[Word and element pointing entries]
** start **
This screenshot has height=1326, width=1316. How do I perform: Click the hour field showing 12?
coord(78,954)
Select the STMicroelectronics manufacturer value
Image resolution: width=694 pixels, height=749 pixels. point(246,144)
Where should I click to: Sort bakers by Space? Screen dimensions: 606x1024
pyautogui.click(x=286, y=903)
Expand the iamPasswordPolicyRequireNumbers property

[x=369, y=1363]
** end **
Starting at the line that contains "Where should I" and continuing through the last of the rows, format those lines as a numbered list, leaving out any blank lines.

**Answer to this task**
1. Where should I click to: Sort bakers by Space? Screen dimensions: 606x1024
2. pyautogui.click(x=286, y=903)
3. Expand the iamPasswordPolicyRequireNumbers property
4. [x=369, y=1363]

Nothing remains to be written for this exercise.